With mortgage lenders tightening their lending requirements, getting approved for a mortgage has never been harder. Conventional mortgage loans remain a popular choice for many home buyers, but if you’re unable to qualify for a conventional mortgage due to down payment and credit score requirements, you might be eligible for an FHA mortgage loan.
FHA home loans are mortgages insured or guaranteed by the Federal Housing Administration. Understand, however, that the FHA is not a bank, nor does the agency issue loans. An FHA guarantee means that your lender will receive funds from the Federal Housing Administration if you default on the loan.
FHA loans are ideal if you have less-than-perfect credit, as well as limited funds for a down payment or closing costs. However, there is a fee for FHA mortgages. Borrowers pay a 1 percent upfront mortgage insurance premium, plus a low monthly fee.
There are no income limits for FHA loans, thus practically anyone can qualify for this type of mortgage. However, there are limits regarding how much you can borrow, which varies by city and state.
Unfortunately, every lender does not offer FHA home loans. While FHA loans are easier to obtain than conventional mortgage loans, there are specific regulations attached to these loans, and lenders must carefully adhere to these regulations in order for loans to be guaranteed by the agency.
Because FHA loans vary from conventional mortgage loans, it’s imperative that you understand the requirements before applying. Because these loans are insured by the federal government, an FHA loan entails a lot of documentation. Be prepared to show bank statements, investment statements, tax returns for the past two years, recent paycheck stubs and a year-to-date Profit and Loss statement (if self-employed).
An FHA mortgage requires 24 months of consistent employment, ideally with the same employer.
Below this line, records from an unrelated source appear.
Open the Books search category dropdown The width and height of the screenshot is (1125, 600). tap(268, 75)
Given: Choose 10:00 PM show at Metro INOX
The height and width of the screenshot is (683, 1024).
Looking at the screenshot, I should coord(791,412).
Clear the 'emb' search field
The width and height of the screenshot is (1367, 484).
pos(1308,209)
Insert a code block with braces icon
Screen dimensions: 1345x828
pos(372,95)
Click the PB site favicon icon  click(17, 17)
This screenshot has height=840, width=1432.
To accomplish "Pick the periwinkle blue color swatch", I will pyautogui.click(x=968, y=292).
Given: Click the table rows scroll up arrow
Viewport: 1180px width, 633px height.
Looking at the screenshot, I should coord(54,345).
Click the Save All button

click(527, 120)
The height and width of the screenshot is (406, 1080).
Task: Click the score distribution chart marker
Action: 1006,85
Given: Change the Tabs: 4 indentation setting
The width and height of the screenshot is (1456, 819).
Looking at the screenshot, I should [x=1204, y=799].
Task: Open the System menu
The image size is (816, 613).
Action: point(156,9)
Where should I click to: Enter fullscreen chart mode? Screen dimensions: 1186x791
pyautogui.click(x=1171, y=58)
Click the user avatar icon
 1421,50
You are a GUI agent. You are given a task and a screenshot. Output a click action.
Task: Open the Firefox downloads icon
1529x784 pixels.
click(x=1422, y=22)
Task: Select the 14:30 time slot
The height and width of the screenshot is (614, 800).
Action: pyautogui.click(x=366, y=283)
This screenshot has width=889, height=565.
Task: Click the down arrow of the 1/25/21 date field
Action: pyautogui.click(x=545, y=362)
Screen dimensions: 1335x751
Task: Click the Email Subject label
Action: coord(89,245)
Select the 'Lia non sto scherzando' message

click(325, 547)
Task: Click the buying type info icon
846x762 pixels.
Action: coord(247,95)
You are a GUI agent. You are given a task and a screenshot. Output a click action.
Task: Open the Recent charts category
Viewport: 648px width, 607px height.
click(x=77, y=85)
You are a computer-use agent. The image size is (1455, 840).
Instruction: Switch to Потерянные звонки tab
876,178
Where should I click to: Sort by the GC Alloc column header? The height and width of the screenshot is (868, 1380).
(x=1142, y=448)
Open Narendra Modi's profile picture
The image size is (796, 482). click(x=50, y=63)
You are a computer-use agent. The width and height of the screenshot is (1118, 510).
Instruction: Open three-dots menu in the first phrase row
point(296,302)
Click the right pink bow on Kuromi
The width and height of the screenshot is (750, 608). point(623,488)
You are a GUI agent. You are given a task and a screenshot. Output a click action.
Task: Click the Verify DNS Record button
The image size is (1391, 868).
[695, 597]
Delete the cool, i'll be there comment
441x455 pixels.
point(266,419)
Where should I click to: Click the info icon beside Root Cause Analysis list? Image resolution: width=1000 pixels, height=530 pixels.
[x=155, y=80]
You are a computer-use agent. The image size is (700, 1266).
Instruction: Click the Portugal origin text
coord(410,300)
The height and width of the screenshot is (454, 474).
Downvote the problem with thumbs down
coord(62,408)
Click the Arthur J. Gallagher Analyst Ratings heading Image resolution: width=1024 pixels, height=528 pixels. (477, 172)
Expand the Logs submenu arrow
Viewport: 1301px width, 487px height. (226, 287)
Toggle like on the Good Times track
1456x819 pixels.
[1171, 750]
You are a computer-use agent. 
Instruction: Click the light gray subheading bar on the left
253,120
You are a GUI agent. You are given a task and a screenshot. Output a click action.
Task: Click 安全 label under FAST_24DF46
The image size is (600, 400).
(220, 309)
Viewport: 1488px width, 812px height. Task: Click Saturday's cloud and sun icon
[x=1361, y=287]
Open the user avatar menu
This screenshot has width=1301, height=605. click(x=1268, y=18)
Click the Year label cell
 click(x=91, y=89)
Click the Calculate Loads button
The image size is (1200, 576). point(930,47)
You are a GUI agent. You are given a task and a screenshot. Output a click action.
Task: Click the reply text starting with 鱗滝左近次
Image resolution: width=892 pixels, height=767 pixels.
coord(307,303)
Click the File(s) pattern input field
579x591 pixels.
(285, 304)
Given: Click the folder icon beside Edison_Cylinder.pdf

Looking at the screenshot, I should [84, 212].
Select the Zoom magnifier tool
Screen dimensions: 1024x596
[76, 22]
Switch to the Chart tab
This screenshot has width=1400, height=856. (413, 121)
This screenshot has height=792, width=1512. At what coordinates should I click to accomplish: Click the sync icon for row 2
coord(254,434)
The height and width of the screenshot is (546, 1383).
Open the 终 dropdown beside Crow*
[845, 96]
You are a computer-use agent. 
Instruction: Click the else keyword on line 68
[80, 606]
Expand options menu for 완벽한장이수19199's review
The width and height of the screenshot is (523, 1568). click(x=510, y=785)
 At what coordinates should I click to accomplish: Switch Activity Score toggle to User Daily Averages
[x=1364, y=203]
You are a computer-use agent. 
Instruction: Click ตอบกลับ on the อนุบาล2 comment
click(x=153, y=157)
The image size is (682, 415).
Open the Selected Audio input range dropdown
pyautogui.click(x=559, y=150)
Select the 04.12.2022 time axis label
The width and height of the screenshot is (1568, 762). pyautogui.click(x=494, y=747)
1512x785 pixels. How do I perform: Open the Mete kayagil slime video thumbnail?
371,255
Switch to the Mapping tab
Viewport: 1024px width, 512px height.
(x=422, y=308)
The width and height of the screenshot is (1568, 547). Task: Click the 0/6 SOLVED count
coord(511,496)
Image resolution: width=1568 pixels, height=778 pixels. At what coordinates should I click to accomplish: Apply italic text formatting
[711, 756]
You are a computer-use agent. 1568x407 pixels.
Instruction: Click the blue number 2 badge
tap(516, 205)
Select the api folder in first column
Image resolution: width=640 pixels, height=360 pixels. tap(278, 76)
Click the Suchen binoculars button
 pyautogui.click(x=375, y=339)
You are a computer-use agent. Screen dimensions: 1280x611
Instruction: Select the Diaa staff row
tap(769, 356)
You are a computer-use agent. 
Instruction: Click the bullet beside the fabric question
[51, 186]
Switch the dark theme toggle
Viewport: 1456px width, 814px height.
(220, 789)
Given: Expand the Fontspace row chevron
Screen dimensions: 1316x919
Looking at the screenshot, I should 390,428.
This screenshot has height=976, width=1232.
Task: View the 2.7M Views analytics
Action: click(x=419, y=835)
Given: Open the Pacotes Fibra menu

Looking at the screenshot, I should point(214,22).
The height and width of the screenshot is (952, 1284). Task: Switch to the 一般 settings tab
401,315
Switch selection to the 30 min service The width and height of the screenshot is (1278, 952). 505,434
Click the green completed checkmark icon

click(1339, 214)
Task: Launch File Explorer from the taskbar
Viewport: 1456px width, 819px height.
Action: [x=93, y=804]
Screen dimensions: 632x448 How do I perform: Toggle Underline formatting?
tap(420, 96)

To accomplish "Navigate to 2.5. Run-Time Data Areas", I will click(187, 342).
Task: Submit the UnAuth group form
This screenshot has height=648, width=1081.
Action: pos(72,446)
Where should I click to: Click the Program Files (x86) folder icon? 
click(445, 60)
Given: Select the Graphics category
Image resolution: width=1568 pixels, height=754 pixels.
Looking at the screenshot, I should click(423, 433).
If you change employment within this two-year period, you must remain in the same line of work. Additionally, your income must remain the same or increase during this two-year period.
The FHA offers relaxed credit score requirements, with many applicants qualifying for financing with credit scores as low as 620. However, you must wait two years after a bankruptcy and three years after a home foreclosure to apply for an FHA mortgage loan. Plus, you can have no more than two 30-day late payments in a 24-month period.
Your existing debts also factor into the approval process, and high balances on credit cards and loans can affect your buying power. When applying for an FHA mortgage loan, the housing payment on your new mortgage cannot exceed 30 percent of your gross monthly income. For example, if your gross monthly income equals $3,000, your mortgage payment cannot exceed $900.
Like conventional mortgage loans, FHA loans have down payment requirements and closing costs. But while conventional mortgages require a minimum of 5 percent down, FHA home loans only require a 3.5 percent down payment. Closing costs can range between 3 and 5 percent depending on the location. However, the FHA does allow sell contributions up to 6 percent of the sale price.